EB is the perfect disease to do this research on, because with a disease of the skin, you SEE the results of the treatment, and it is DRAMATIC.  Also, you can't experiment with stem cell transplants in populations where death may not be a daily risk... With JEB-h and RDEB, these kids are staring death in the face as a very real, very near possible - even probable - future.  That's just the way it is, and we're gonna continue to write about "another EB angel gets his/her wings" on facebook for a long time unless something shifts.

I think Dr. Tolar is that shift.  What he and Dr. Wagner have pioneered in Minnesota won't stay in Minnesota.  EB BMTs are being done elsewhere, including in Vietnam, believe it or not!  Minnesota is leading the way in this new treatment, and we don't want them to run out of funding.  We don't want the momentum that they have created to stop.

So... we keep at it.  Sharing our story.  Raising awareness.  Raising research funds.  Pushing for a safe, effective treatment so that 10 years from now, there are various treatments for kids with EB, and no child ever has to die from it again.  THAT is PUCK's vision.  However, our personal vision is that if we could spare just one family the scar tissue in our hearts and brains from giving birth to, caring for, and losing a child with EB, well, all this typing will have been worth it.

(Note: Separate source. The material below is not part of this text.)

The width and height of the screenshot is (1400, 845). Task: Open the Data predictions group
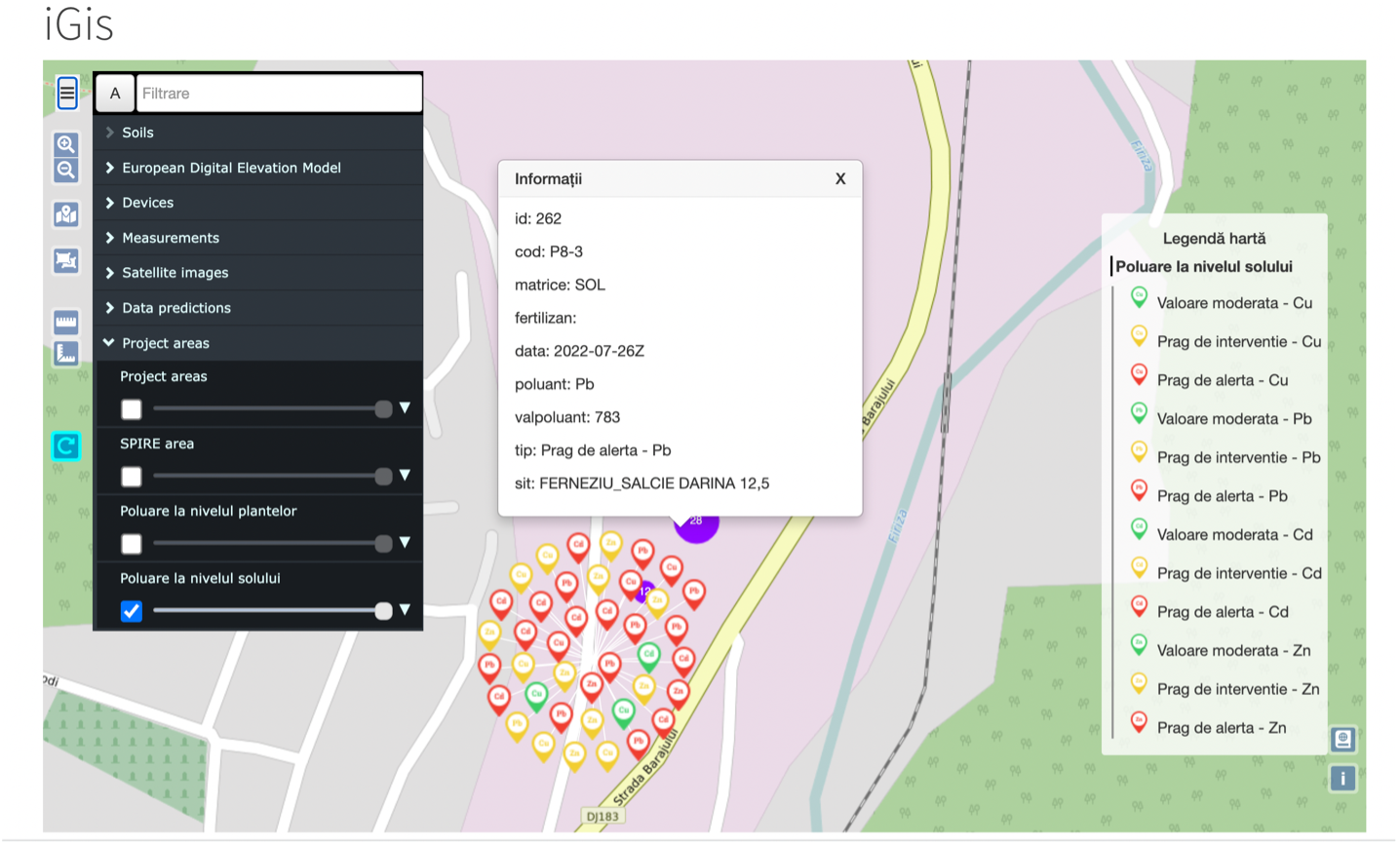(175, 308)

Here's how you can help (yet again)...

We have this big event in Minnesota on June 30th called TIME TO FLY.  It's a race/run/walk held by our parent organization, Children's Cancer Research Fund.  If you are local to the twin cities, come walk with us.  If you are not, donate to our team.  Here's the link to our page:


If you want to donate, just CLICK HERE

If you want to walk/run with us, just CLICK HERE

Once there, here are the step by step instructions for registering:

1.  Pick the event you want to participate in.
2.  If you want to make a personal donation, add it in the Additional Gift box
3.  If you are willing, please set your fundraising goal to $250. :-)
4.  If you want to purchase a sign, do so, or just click NEXT STEP at the bottom
5.  Add your contact information and click NEXT STEP at the bottom
6.  check the waiver box on the page and click NEXT STEP at the bottom
7. Review your registration summary and click COMPLETE REGISTRATION
8.  If there is money owed, fill in your payment information and click PROCESS.

Will you join us, either physically or financially?  You matter.  You make a difference.

Thank you for the difference you make.

God night.

P.S.  Local family news:  yesterday we hit Seaworld, and I think the only job cooler than the one I have would be Dolphin Trainer.  Yup.  Love Ali posing for '80's day at school, and check out mommy's awesome 'Julian-proof' hair cut!